##### DOCUMENT EXCERPT #####

CWIKLIK: I think I remember one -- I mean, you've seen enoughhearings on the Hill to know that it's just common coin here for members of Congress to inject a lot of foam into their remarks. The "most fastidious, most competent, most diligent, most hardworking gentleman from Louisiana."
LAMB: Let me read from page 154. And this is, on June the 15th, Congressman Hoagland, quoting, "'I appreciate our illustrious chairman of the full Banking Committee yielding,' that's Henry Gonzalez, 'yielding time to me and appreciate his gracious handling of those complex issues in committee and now on the floor,'" unquote. "Hoagland enthused, and he was warming up." You go on to quote him, "It is a great pleasure to serve with the gentleman from Texas. He has done the nation and our Congress proud with his handling of this bill."
CWIKLIK: Right, yeah...
LAMB: You refer to that often. Was that irritating?
CWIKLIK: I didn't find it irritating. I found it amusing. And I thought people also would find it amusing. I guess the answer is ...
LAMB: Why is it amusing?
CWIKLIK: ... I don't know. Why amusing? Well, ironic, I guess, would be another way to put it. A couple of weeks later, after Mr. Hoagland sort of basted his committee chairman in that fashion, he basically turned on him on the floor and voted against his position on the bill in a very public way. So it just seems to be a lot of frosting.
LAMB: Is it hard for a freshman member to vote against his chairman?

##### DATASET CONTENT #####

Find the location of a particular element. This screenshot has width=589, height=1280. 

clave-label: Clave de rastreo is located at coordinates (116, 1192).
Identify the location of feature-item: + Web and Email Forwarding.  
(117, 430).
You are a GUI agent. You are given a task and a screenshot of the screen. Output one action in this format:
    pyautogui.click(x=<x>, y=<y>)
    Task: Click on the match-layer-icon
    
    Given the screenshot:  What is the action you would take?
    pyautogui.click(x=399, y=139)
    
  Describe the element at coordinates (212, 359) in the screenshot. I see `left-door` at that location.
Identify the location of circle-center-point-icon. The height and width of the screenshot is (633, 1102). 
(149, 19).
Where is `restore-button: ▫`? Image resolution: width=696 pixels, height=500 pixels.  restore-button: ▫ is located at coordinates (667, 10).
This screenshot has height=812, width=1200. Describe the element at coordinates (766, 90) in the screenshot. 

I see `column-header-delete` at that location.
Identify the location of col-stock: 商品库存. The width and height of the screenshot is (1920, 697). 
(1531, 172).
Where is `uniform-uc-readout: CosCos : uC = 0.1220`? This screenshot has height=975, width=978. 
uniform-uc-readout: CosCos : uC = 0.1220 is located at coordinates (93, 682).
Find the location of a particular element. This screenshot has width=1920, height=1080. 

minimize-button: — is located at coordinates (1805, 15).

#####

PROBLEMS TO SOLVE -
- a) Reproduce verbatim the stretch of the interview excerpt from "CWIKLIK: I didn't" through "is it amusing?".
- b) Recast the stretch of the records from the line containing "Identify the location of col-stock: 商品库存." through the end of the records as a numbered list, omitting blank lines.

RESPONSE LIST -
- a)
CWIKLIK: I didn't find it irritating. I found it amusing. And I thought people also would find it amusing. I guess the answer is ...
LAMB: Why is it amusing?

- b)
1. Identify the location of col-stock: 商品库存. The width and height of the screenshot is (1920, 697). 
2. (1531, 172).
3. Where is `uniform-uc-readout: CosCos : uC = 0.1220`? This screenshot has height=975, width=978. 
4. uniform-uc-readout: CosCos : uC = 0.1220 is located at coordinates (93, 682).
5. Find the location of a particular element. This screenshot has width=1920, height=1080. 
6. minimize-button: — is located at coordinates (1805, 15).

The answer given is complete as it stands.